[Daftar Tugas]
**A)** Menurut teks tentang menjaga hati dan lisan, apa arti pepatah "tong kosong nyaring bunyinya"?
**B)** Sebutkan semua pihak yang disebut secara eksplisit dalam teks tentang menjaga hati dan lisan sebagai contoh orang yang kita ajak bergaul sehari-hari.

[Teks Sumber]
Menjaga Hati Sama Pentingnya Dengan Menjaga Lisan

Menjaga Hati Sama Pentingnya Dengan Menjaga Lisan

Senin, 09 Desember 2019, 00.07


Oleh Dr.Nofi Sri Utami,S.Pd.,S.H.,M.H
Dosen PascaSarjana Universitas Islam Malang

Seseorang jika hatinya baik, maka akan keluar dari lisanya perkataan baik pula. Ungkapan tersebut menunjukan bahwa adanya relasi antara hati dan lisan. Relasi tersebut diwujudkan dalam kehidupan sehari hari. Semisal dalam bergaul dengan anggota keluarga,rekan kerja, tetangga,dls tak cukup hanya hati yang baik saja tetapi juga harus dibarengi dengan cara berbicara (lisan) yang baik pula. Karena pada hakekatnya lisan berbicara berdasar/perintah dari hati nurani yang diaktualisasikan melalui perilaku/perbuatan. Melalui perilaku tersebut orang lain bisa memahami serta merasakan apa yang mau disampaikan oleh kita melalui panca indera . Sehingga hati memiliki fungsi yang besar tatkala ia sudah berbisik, maka dari itu hati merupakan  sebagai sumber etika. Dikatakan sumber etika karena perilaku kita ditentukan dengan hati kita. Sehingga wajar, jika kadang kala kita berperilaku yang tidak sesuai dengan hati maka akan muncul kecemasan dan ketidaknyamanan dalam berperilaku.
Tak berhenti di situ, bahwa lisan mencerminkan kebersihan hati seseorang tentunya Kalimat ini bukan untuk membatasi sesorang berbicara melalui lisanya tetapi bahwa berbicara sesuai dengan kapasitas dan tempatnya sangatlah penting. Semakin berbicara menggunakan lisan tanpa mengindahkan tempat dan kapasitasnya maka tentu akan banyak kekeliruan yang diungkapkan. Maka dalam hal ini dibutuhkan etika dalam berbicara. Bagaimana cara yang berbicara yang baik tanpa menyakiti pribadi seseorang, etika berbicara dengan orang yang lebih tua, etika berbicara dengan sesama. Tentunya itu semua merupakan seni dalam menyampaikan sesuatu dari hati. Tanpa ada hati yang bersih maka etika berbicara akan kehilangan maknanya.  Hal tersebut sejalan dengan pepatah bahwa  tong kosong nyaring bunyinya (banyak bicara tetapi dangkal ilmunya).

[Daftar Butir]
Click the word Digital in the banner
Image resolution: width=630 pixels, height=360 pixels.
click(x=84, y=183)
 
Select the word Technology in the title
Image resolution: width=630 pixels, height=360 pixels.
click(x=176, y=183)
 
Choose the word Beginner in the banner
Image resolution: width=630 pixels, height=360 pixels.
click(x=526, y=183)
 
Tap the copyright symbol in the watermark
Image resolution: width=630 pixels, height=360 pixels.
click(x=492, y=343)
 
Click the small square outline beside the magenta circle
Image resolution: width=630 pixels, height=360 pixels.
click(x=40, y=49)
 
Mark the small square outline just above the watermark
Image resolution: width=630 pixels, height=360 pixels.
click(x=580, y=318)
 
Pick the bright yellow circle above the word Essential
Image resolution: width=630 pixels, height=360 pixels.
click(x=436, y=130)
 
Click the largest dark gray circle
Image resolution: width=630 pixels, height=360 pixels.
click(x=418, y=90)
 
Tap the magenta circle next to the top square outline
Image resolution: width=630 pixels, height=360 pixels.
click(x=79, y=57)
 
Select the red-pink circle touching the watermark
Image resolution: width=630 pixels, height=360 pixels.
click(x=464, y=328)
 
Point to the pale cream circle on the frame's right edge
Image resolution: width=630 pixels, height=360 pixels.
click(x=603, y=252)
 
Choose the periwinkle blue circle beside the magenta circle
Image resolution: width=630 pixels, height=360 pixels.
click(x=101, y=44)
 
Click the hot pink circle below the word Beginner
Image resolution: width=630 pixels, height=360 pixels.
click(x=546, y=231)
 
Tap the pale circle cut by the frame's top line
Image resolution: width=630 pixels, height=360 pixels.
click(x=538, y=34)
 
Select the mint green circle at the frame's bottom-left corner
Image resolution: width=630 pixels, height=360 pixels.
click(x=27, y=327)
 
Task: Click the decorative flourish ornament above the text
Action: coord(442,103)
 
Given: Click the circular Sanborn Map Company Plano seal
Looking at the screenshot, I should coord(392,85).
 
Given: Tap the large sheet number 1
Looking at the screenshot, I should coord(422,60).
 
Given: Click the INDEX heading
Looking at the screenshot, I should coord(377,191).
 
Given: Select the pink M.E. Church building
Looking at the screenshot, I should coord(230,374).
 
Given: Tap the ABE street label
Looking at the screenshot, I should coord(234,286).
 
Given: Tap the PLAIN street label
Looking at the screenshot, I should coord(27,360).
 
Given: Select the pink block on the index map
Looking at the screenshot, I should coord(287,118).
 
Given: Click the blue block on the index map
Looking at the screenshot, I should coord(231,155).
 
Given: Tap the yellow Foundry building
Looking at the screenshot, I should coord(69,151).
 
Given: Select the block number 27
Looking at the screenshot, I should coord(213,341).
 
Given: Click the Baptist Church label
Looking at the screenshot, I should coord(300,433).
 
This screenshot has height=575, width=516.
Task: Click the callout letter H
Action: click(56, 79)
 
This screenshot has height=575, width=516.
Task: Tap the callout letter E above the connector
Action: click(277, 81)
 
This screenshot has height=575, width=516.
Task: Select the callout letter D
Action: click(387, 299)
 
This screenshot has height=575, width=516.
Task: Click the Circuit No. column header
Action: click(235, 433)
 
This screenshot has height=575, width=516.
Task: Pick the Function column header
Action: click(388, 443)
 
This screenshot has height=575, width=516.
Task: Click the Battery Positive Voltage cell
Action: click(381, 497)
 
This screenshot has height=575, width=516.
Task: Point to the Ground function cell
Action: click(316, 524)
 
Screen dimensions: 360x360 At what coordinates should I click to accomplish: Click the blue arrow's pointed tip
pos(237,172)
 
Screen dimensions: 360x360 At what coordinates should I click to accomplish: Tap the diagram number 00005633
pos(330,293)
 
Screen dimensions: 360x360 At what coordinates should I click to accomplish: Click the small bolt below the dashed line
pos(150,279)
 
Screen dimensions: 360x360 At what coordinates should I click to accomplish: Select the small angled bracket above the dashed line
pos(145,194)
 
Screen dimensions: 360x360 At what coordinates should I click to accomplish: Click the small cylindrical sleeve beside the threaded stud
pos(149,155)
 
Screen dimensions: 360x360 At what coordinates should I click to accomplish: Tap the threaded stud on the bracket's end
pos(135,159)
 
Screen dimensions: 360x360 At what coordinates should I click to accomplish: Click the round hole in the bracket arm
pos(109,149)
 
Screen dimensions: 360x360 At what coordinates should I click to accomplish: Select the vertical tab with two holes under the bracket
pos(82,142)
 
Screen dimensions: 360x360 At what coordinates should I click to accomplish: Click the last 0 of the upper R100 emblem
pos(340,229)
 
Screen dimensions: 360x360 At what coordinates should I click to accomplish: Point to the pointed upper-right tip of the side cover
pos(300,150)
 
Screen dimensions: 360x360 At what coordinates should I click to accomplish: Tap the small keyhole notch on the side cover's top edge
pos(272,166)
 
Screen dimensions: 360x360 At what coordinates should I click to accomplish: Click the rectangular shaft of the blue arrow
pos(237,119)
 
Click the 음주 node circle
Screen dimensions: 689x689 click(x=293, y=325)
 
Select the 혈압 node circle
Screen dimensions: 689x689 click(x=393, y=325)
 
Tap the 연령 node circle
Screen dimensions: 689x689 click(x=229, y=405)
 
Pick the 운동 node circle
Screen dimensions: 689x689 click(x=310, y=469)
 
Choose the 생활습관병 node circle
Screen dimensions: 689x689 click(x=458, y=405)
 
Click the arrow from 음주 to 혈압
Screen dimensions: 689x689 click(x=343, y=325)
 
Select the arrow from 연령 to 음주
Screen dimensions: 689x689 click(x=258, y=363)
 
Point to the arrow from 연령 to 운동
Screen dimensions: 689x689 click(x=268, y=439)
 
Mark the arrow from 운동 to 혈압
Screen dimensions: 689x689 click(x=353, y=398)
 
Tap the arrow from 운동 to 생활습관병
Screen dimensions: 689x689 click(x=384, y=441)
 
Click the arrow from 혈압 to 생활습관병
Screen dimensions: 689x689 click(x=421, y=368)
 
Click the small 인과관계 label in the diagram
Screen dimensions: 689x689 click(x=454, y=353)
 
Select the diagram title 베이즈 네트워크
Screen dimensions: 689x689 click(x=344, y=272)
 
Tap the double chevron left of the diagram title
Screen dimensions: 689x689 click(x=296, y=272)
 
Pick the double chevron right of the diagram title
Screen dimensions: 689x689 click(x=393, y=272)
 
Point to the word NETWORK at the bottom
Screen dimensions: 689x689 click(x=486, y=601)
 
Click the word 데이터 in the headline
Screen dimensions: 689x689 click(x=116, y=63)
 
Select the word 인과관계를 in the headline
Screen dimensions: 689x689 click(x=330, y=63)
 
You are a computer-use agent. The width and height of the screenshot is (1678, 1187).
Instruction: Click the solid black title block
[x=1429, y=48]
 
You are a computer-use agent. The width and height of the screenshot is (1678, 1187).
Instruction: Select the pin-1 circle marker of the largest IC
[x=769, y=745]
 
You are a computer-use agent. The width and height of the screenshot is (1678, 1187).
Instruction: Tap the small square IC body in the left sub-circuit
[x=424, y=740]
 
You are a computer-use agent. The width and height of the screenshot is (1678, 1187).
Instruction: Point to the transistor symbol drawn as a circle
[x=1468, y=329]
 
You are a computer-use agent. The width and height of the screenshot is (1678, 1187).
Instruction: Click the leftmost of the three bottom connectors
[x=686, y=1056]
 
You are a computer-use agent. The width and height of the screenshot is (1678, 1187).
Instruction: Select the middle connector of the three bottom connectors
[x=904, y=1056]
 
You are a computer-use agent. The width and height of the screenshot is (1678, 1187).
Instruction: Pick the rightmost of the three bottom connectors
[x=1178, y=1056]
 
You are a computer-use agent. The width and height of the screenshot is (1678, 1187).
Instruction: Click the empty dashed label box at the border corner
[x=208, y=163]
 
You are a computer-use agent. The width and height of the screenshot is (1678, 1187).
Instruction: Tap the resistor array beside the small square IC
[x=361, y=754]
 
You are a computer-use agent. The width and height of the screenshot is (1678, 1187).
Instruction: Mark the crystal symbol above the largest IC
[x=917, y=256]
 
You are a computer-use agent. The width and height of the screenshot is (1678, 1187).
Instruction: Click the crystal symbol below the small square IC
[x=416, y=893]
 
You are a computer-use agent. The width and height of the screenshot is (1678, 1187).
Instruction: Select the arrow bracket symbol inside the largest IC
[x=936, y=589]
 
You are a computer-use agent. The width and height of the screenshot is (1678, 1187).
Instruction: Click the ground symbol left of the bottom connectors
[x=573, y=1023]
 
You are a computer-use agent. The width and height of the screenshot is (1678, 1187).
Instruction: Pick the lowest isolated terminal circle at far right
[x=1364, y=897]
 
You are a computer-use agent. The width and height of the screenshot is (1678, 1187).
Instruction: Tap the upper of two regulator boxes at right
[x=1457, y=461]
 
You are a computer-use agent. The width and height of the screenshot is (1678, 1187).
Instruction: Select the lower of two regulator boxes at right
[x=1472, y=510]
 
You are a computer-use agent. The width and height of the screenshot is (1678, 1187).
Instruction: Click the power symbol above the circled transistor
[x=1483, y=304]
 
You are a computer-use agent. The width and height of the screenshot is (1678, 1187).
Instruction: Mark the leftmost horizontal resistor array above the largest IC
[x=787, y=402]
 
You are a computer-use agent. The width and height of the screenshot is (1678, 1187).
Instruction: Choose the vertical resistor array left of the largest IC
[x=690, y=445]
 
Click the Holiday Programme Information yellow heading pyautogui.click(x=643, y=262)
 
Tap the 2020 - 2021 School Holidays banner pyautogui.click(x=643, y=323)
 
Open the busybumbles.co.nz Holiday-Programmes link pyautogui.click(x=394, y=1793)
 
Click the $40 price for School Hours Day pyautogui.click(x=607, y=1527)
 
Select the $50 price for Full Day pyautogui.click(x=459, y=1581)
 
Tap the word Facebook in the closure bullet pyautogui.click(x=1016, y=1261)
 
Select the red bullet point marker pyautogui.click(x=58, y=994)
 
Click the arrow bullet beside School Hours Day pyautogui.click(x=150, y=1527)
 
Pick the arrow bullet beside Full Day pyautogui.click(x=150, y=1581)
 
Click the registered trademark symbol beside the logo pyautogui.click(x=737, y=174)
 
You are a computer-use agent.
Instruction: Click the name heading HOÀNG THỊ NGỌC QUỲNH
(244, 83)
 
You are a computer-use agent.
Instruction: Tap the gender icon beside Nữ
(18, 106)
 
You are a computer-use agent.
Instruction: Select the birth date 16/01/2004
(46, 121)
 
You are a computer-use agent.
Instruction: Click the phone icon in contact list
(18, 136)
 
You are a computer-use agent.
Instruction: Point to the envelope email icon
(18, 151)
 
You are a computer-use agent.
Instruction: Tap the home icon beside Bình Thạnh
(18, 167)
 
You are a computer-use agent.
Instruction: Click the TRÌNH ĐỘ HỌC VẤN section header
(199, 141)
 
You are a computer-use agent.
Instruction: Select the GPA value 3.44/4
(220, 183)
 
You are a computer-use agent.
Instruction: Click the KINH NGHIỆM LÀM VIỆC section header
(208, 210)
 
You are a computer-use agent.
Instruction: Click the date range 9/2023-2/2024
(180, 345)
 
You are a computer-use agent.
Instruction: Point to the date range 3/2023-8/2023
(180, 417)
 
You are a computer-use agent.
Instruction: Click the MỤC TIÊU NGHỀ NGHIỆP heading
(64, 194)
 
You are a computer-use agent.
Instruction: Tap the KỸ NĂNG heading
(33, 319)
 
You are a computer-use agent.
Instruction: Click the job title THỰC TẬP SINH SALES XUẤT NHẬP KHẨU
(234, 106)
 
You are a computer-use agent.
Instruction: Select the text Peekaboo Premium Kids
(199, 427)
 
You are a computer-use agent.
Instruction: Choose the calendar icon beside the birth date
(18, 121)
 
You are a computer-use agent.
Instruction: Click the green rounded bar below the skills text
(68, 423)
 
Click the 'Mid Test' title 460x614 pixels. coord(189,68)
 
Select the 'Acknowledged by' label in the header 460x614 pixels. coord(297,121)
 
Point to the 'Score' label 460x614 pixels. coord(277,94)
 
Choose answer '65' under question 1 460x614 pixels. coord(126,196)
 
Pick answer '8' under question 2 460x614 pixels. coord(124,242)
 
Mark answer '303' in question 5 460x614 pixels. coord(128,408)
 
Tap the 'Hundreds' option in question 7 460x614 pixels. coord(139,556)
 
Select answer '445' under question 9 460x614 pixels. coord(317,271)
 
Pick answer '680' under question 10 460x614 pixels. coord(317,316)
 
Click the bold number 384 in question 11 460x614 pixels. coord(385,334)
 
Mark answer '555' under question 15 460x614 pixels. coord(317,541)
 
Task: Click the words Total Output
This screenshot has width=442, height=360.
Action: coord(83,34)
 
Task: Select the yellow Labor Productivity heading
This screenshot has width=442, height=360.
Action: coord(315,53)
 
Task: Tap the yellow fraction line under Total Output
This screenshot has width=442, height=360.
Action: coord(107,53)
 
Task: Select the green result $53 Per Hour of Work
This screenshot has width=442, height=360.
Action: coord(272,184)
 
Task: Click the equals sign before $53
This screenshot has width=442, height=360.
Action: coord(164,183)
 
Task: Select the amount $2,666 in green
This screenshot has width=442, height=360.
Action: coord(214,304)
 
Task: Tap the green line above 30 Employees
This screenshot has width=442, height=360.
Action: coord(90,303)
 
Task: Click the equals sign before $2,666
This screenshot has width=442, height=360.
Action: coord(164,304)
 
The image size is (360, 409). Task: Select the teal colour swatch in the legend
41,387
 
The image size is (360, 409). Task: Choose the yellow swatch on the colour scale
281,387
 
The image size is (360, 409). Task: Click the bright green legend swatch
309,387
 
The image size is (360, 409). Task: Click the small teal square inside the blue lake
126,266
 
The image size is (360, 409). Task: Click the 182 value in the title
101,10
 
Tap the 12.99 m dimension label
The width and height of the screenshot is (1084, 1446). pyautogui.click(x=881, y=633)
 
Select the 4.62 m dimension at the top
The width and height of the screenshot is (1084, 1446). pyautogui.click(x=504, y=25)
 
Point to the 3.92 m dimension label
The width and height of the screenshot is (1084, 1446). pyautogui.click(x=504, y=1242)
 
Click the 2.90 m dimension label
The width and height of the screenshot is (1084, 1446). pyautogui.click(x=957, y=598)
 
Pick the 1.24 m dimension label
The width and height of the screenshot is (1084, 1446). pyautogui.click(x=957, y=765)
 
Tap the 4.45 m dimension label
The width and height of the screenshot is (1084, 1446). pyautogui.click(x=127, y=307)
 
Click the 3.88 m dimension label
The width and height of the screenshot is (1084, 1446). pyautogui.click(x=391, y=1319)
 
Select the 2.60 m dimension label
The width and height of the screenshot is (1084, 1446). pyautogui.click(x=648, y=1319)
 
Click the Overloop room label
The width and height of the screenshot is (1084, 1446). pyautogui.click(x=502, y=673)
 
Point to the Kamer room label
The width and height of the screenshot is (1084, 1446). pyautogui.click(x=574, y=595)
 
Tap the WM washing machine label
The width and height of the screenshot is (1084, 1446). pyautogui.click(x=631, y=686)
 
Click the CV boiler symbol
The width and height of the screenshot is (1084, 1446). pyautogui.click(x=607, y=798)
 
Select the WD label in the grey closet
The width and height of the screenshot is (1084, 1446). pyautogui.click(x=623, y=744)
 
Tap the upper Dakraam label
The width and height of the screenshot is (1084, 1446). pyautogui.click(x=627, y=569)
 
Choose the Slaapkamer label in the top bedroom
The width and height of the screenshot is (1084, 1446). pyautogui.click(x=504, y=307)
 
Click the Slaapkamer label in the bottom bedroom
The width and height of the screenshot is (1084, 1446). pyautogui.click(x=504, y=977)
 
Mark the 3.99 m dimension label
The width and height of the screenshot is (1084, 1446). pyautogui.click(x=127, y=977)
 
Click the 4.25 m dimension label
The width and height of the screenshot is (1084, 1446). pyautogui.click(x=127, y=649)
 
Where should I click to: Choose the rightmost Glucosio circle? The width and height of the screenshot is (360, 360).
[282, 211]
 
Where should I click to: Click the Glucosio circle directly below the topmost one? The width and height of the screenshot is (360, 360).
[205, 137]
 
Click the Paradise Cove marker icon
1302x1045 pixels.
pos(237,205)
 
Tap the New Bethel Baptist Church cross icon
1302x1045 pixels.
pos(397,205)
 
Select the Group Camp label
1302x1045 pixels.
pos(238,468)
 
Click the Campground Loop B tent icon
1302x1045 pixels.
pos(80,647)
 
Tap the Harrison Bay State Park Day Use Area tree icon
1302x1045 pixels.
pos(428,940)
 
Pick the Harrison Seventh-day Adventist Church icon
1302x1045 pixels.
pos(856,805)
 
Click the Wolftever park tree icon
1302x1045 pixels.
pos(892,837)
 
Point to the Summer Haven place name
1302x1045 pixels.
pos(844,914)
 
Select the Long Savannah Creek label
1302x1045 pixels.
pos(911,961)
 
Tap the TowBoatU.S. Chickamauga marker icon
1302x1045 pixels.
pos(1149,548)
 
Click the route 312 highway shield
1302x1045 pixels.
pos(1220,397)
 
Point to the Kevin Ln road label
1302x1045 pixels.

[Kunci Jawaban]
**A)** Banyak bicara tetapi dangkal ilmunya.

**B)** Anggota keluarga, rekan kerja, dan tetangga.